La jurisprudence francophone des Cours suprêmes


recherche avancée

20/05/2021 | FRANCE | N°20PA04209

France | France, Cour administrative d'appel de Paris, 8ème chambre, 20 mai 2021, 20PA04209


Vu la procédure suivante :

Procédure contentieuse antérieure :

M. D... F... a demandé au tribunal administratif de Paris d'annuler l'arrêté en date du 27 octobre 2020 par lequel le préfet de police a décidé qu'il serait transféré aux autorités italiennes.

Par un jugement n° 2018429/8 du 25 novembre 2020 rectifié par une ordonnance du 26 novembre 2020, le magistrat désigné par le président du tribunal administratif de Paris a rejeté sa demande.

Procédure devant la Cour :

Par une requête, enregistrée le 24 décembre 2020, M. F..., représe

nté par Me A... B..., demande à la Cour :

1°) de l'admettre provisoirement au bénéfice de l'aide ju...

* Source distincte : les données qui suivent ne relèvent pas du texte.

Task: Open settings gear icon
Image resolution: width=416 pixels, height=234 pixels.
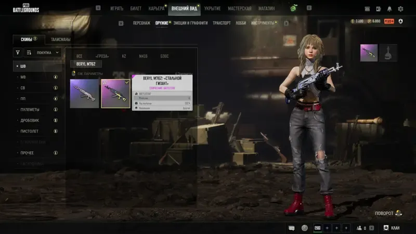Action: [x=400, y=9]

Vu la procédure suivante :

Procédure contentieuse antérieure :

M. D... F... a demandé au tribunal administratif de Paris d'annuler l'arrêté en date du 27 octobre 2020 par lequel le préfet de police a décidé qu'il serait transféré aux autorités italiennes.

Par un jugement n° 2018429/8 du 25 novembre 2020 rectifié par une ordonnance du 26 novembre 2020, le magistrat désigné par le président du tribunal administratif de Paris a rejeté sa demande.

Procédure devant la Cour :

Par une requête, enregistrée le 24 décembre 2020, M. F..., représenté par Me A... B..., demande à la Cour :

1°) de l'admettre provisoirement au bénéfice de l'aide juridictionnelle ;

2°) d'annuler le jugement n° 2018429/8 du 25 novembre 2020 rectifié par une ordonnance du 26 novembre 2020 du magistrat désigné par le président du tribunal administratif de Paris ;

3°) de mettre à la charge de l'Etat, en cas d'admission définitive à l'aide juridictionnelle, la somme de 2 500 euros à verser à son conseil sur le fondement des articles L. 761-1 du code de justice administrative et 37 de la loi du 10 juillet 1991, ou, en cas de rejet définitif de sa demande d'aide juridictionnelle, de mettre à la charge de l'Etat la somme de 2 500 euros sur le fondement de l'article L. 761-1 du code de justice administrative.

Il soutient que :

- le jugement est irrégulier dès lors que le tribunal a omis de répondre aux moyens nouveaux qui ont été soulevés à l'audience, qui n'ont pas été visés ni analysés alors qu'ils avaient été repris dans la note en délibéré produite le 25 novembre 2020 ;

- le tribunal n'a pas visé la note en délibéré présentée le 25 novembre 2020 ;

- le jugement ne mentionne pas le nom de son avocat qui a présenté des observations orales à l'audience.

La requête a été communiquée au préfet de police, qui n'a pas produit de mémoire en défense.

M. F... a été admis au bénéfice de l'aide juridictionnelle totale par une décision du bureau d'aide juridictionnelle près le tribunal judiciaire de Paris du 22 décembre 2020.

Vu les autres pièces du dossier.

Vu :

- le code de l'entrée et du séjour des étrangers et du droit d'asile ;

- la loi n° 91-647 du 10 juillet 1991 ;

- le décret n° 2020-1717 du 28 décembre 2020 ;

- le code de justice administrative ;

- le décret n° 2020-1406 du 18 novembre 2020 portant adaptation des règles applicables devant les juridictions de l'ordre administratif.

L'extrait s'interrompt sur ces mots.